4 de julho de 2009 - 9:10 am

Enigmas e mistérios fascinam o ser humano. Poucas coisas são mais excitantes — e viciantes — do que se embrenhar em séries de informações desconexas e perguntas aparentemente sem resposta, ruminar pedaços de raciocínio, perder-se entre conclusões conflitantes e debilmente sustentadas, para, no fim, emergir, buscando o ar tal qual um afogado, com a resposta triunfal. Que liberta, sim, mas que também é apenas a ante-sala da escravidão: queremos e precisamos de mais!

Assim nos portamos quando nos cai nas mãos um bom romance policial. Durante dias (quando a leitura toma dias, já que normalmente nos consome de tal maneira, que em horas somos obrigados a concluí-la) nos vemos como que hipnotizados, arrancados de nossa rotina e transportados para um mundo em que criminosos e investigadores se confrontam implacavelmente.

Assim me portei quando finalmente me rendi aos apelos de Os homens que não amavam as mulheres (São Paulo: Companhia das Letras, 2008, 522p.), do escritor sueco Stieg Larsson (1954-2004). Já havia lido e ouvido muita coisa — boa e ruim — sobre o livro. Mas por algum motivo ainda não tinha me dado ao trabalho de tirar uma conclusão minha. Saldei a dívida nestes últimos dias. E não me arrependi.

Li em alguns lugares que um dos principais trunfos da trama de Larsson repousa no fato de ele subverter os papéis tradicionais nas tramas policialescas. E isso estaria evidente na pouco ortodoxa dupla de protagonistas da série Millennium. De um lado, o jornalista econômico Mikael Blomkvist, com uma carreira irretocável marcada por investigações profundas, denúncias corajosas e a consequente formação de uma legião de detratores e arquinimigos. Capaz de abalar impérios corrompidos com fatos inapeláveis e palavras contundentes, Blomkvist não desfere um soco ou dispara um tiro sequer durante todas as 522 páginas da história.  Já Lisbeth Salander, que virá a se tornar sua colega, é uma jovem misantropa de vida nebulosa, com uma aparência frágil mas que se revela capaz de acessos de fúria incontrolável dignos de um lutador de UFC; acima de tudo, possui um raciocínio capaz de desnortear raposas. Ela ocupa, poderíamos dizer, o papel forte da dupla.

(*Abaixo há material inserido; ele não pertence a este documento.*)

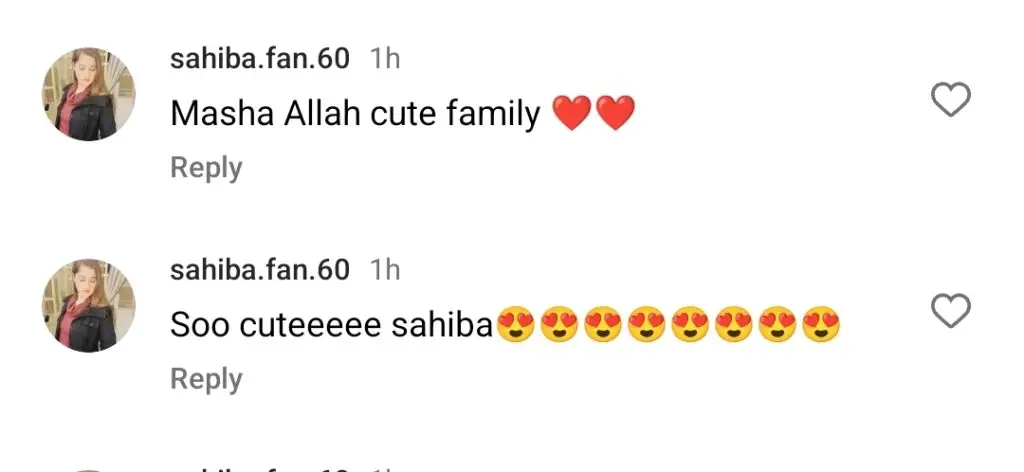Like the "Masha Allah cute family" comment

pos(950,99)
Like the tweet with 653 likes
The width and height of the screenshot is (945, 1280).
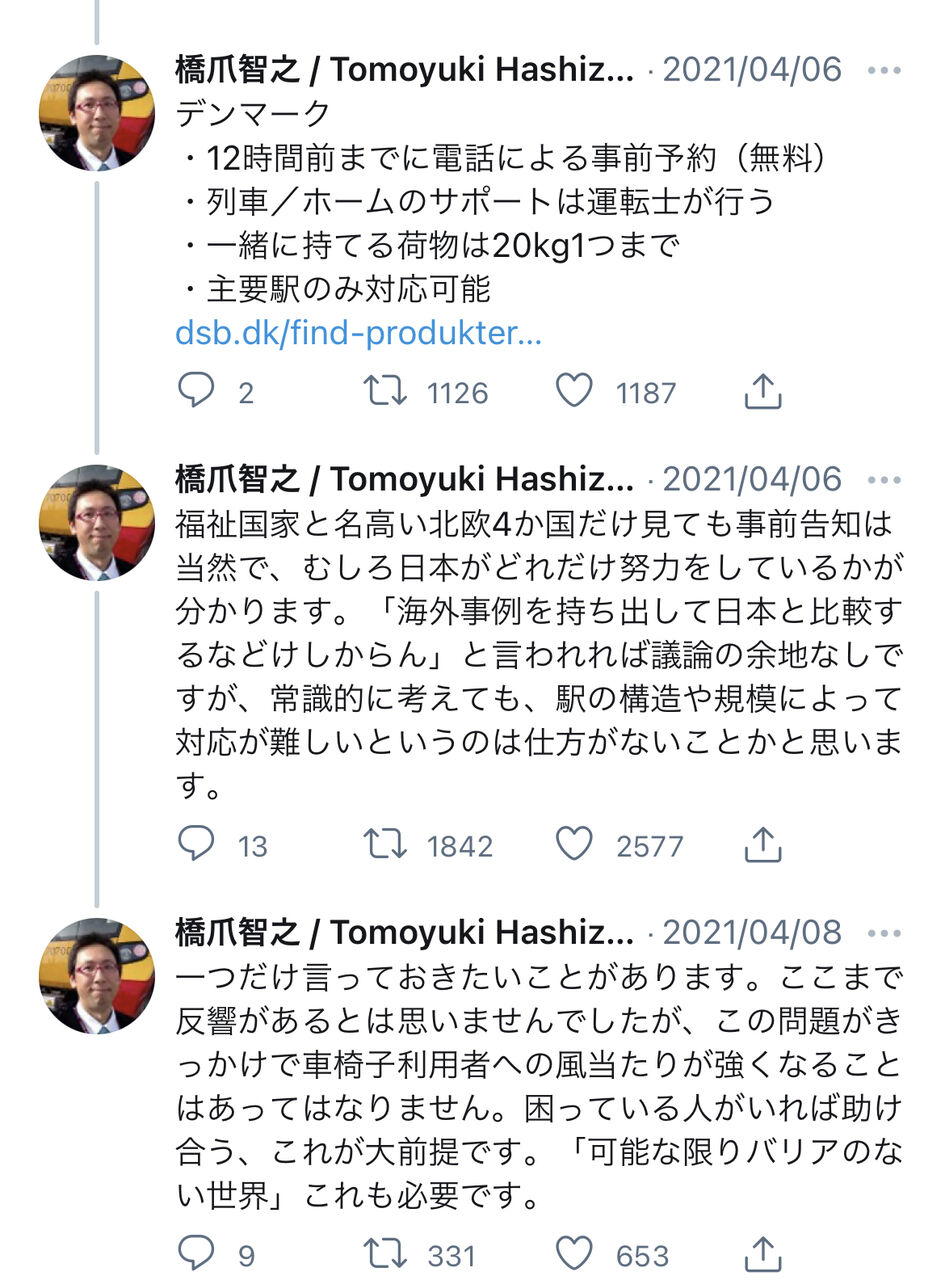point(574,1254)
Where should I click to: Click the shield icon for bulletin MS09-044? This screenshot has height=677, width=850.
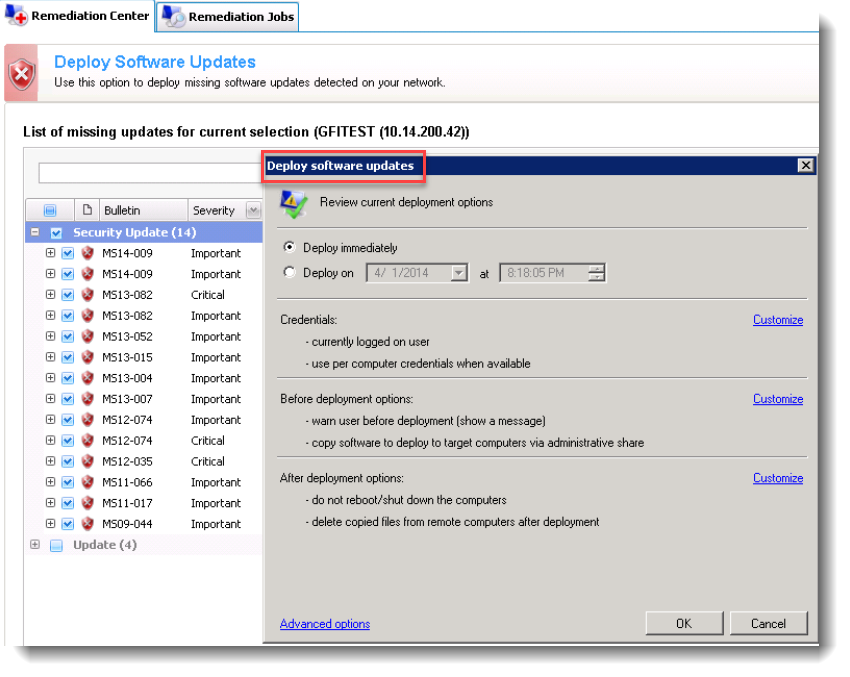(87, 524)
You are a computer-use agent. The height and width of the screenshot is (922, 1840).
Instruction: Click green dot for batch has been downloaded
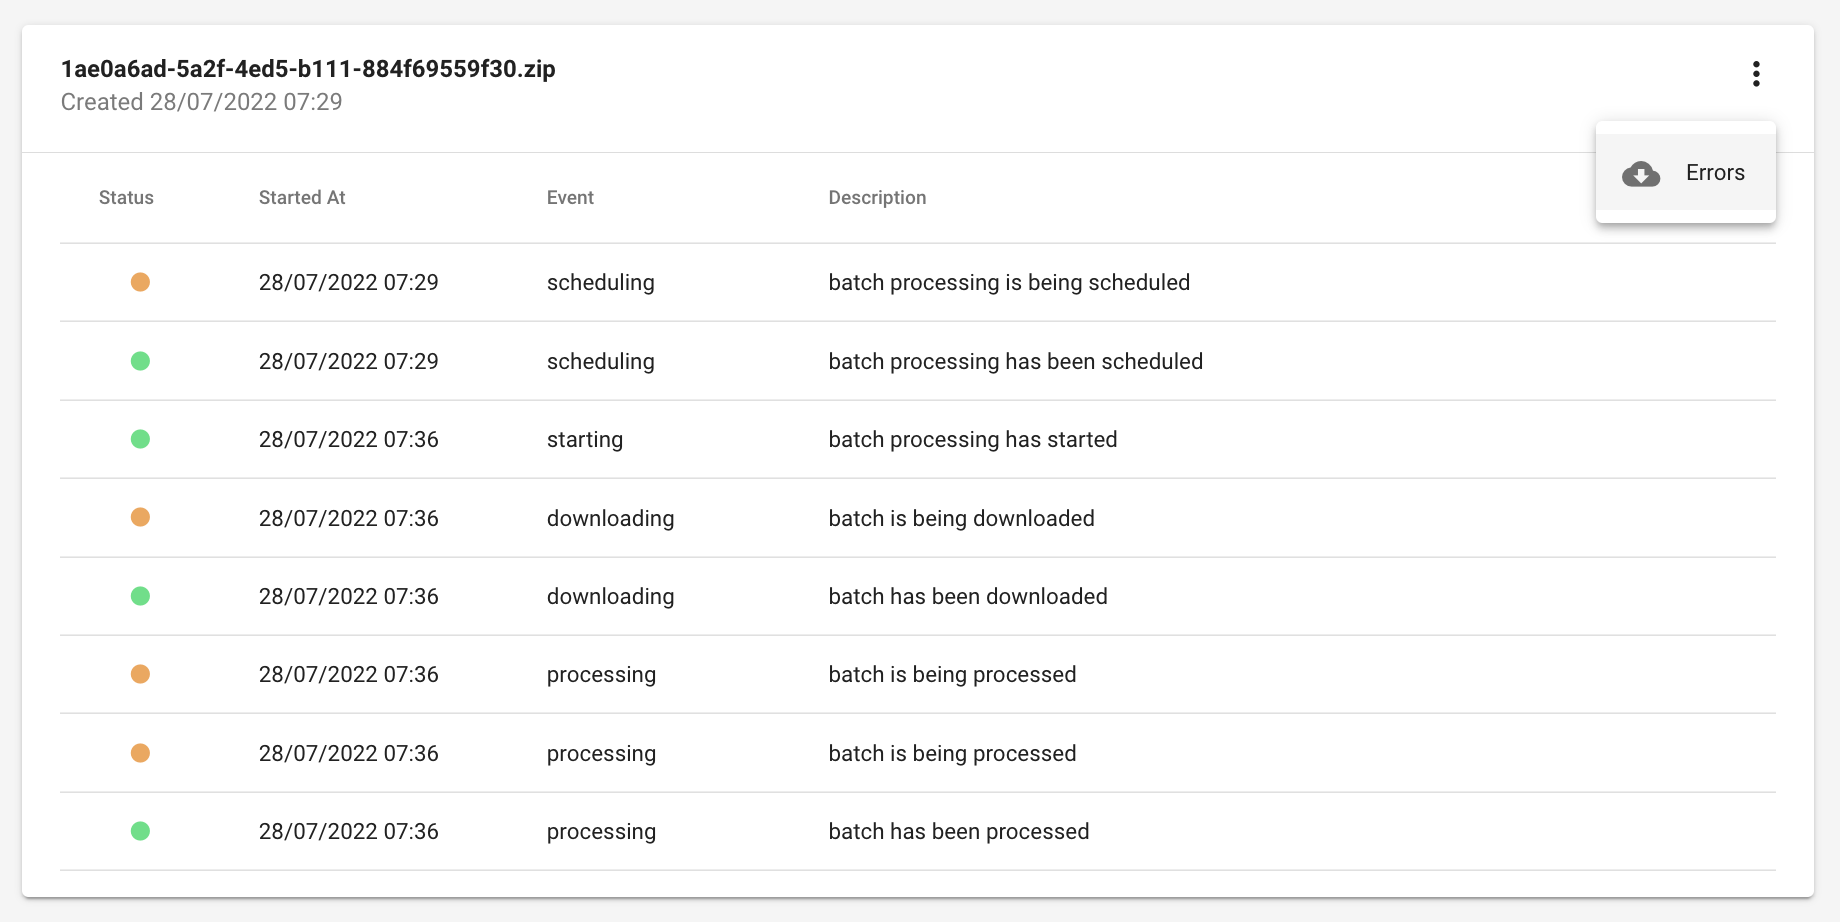click(140, 596)
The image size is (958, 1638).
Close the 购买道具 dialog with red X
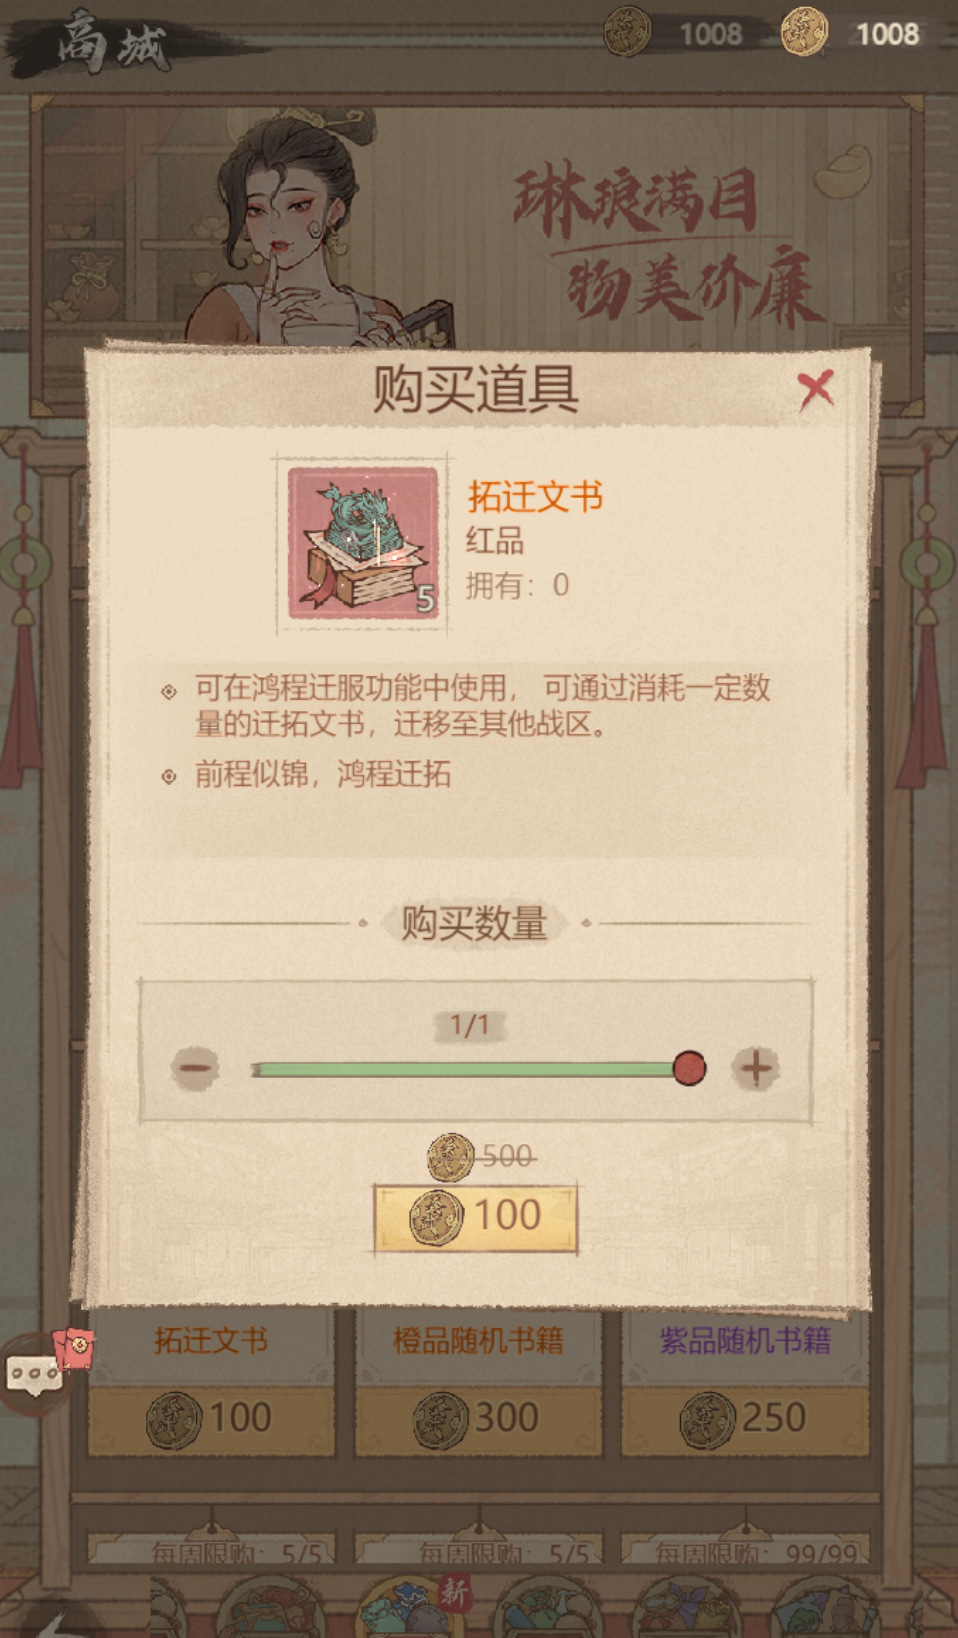pyautogui.click(x=816, y=388)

Não me parece que essa forma de distribuir os papéis, embaralhando características supostamente “masculinas” e “femininas”, seja propriamente uma novidade — aliás, a própria distinção por gêneros de traços de caráter é pra lá de questionável. O que realmente me atraiu foi a riqueza de temas que vão se incorporando à trama, e a maneira (quase sempre) segura com que Larsson vai conduzindo-os ao longo do livro. Uma família tradicional e seus segredos? Ok. Um mistério não resolvido do passado e que continua a assombrar os envolvidos dia após dia? Ok. Uma dupla de investigadores cativantes e que nos conquistam com sua inteligência e determinação? Ok. Mas a história é atravessada por crimes econômicos, pontuada por reflexões éticas, avança em múltiplas direções, sem deixar de esmiuçar a vida de seus personagens, nos apresentando os rincões da gélida Suécia e também da alma humana. Acima de tudo, é nessa versatilidade que está a força do romance.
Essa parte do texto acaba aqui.